ただ、コロナ禍ではすべてのネタが「密」に該当するため、近年はなかなか披露する機会がないと嘆いていたという。
「4月25日にダチョウ倶楽部がゲストで招かれた都内で行われたイベントでも、上島さんは『(ソーシャルディスタンスで)冷静に離れて見てみると、(ネタが)おもしろくない』『商売あがったりだよ』と話していた。キス芸もアクリル板越しでやらねばならず、対応にかなり苦労していたようだった」(テレビ局関係者)
以前、上島さんを取材した雑誌編集者は、芸人としての顔と普段とのギャップを回顧する。
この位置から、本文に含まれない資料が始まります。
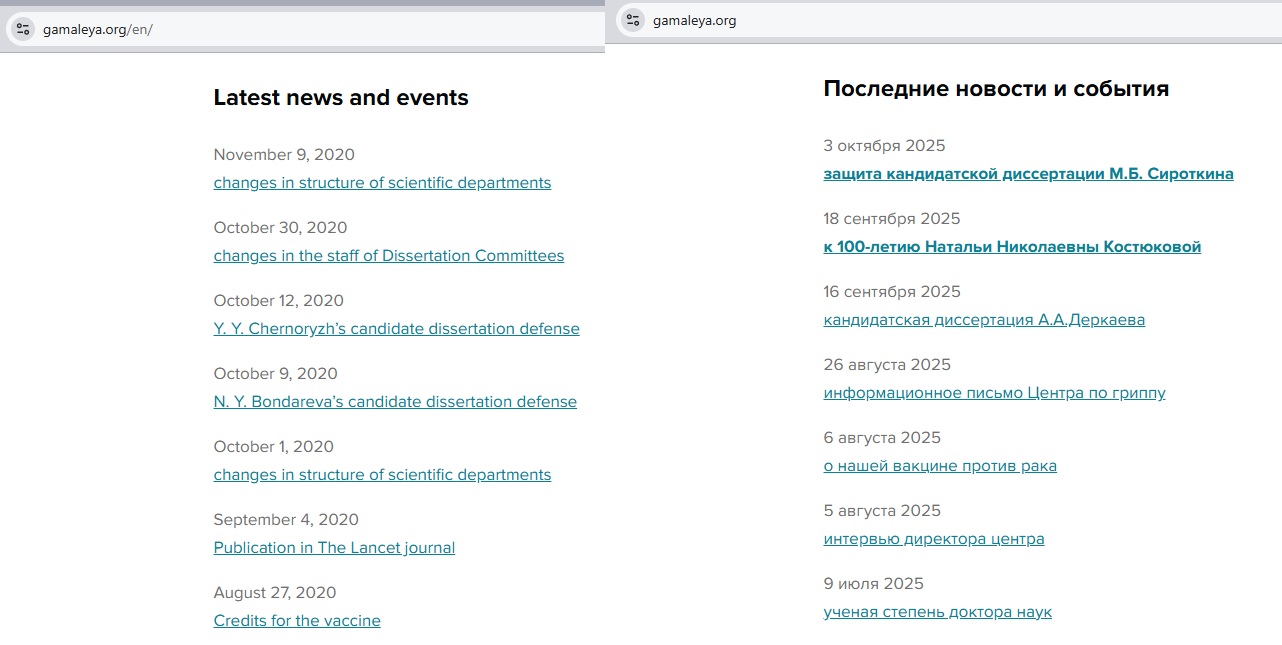Click the site info icon beside gamaleya.org/en/

23,29
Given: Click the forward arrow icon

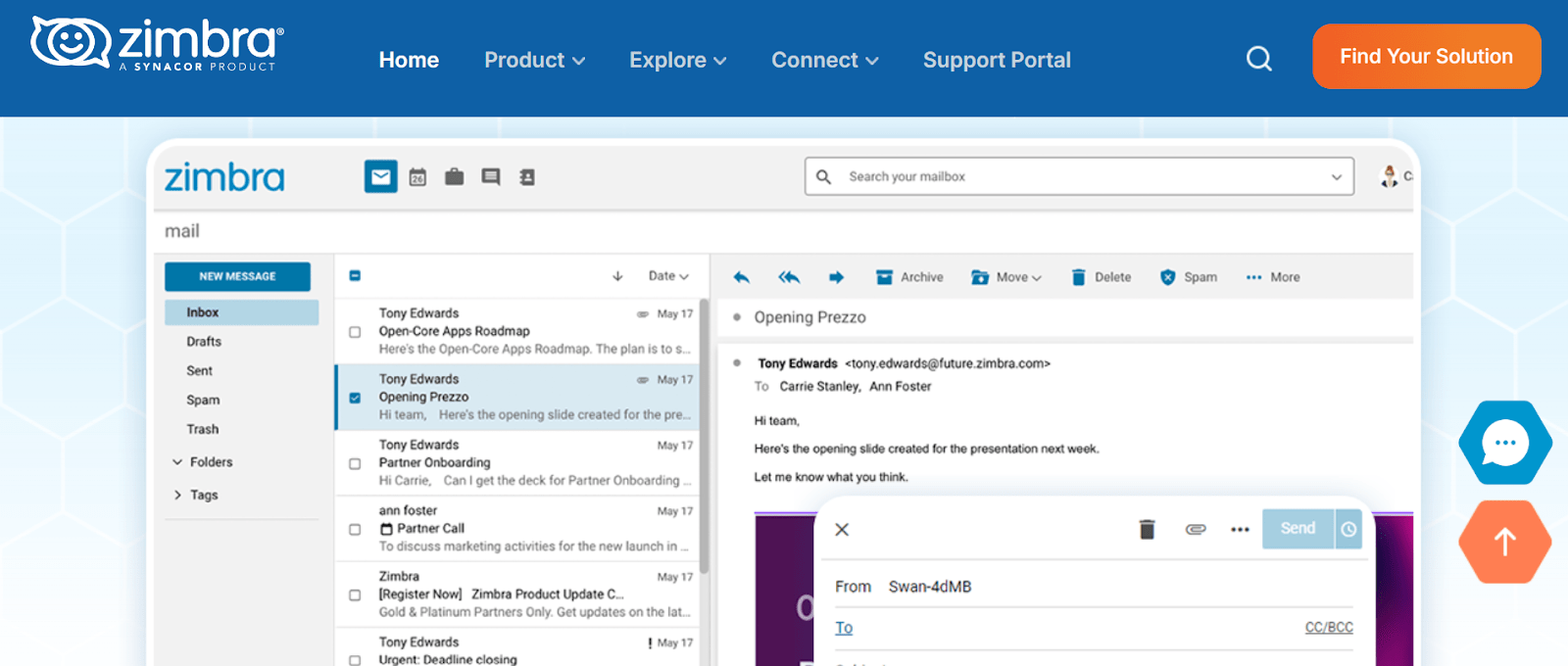Looking at the screenshot, I should coord(836,277).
「あるお笑い番組の収録PRを兼ねた取材会の時のこと。テレビでのやり取りのようにマシンガントークをすることもありましたが、お笑いそのものについての話になると、やや下を向きながら真面目に語りだすのが印象的でした。一番憂いていたのは自分たちのような体を張る芸人が少なくなってしまったこと。トーク一辺倒になってしまったお笑い界は近い将来、衰退するのではと本気で心配していました」
2020年の新型コロナウイルス第一波のタイミングでは、上島さんが師と仰ぐ志村けんさんが死去。5月8日に放送された『ドリフに大挑戦』(フジテレビ系)では、監獄を舞台にした新作コントにも参加していたが、その矢先の訃報だった。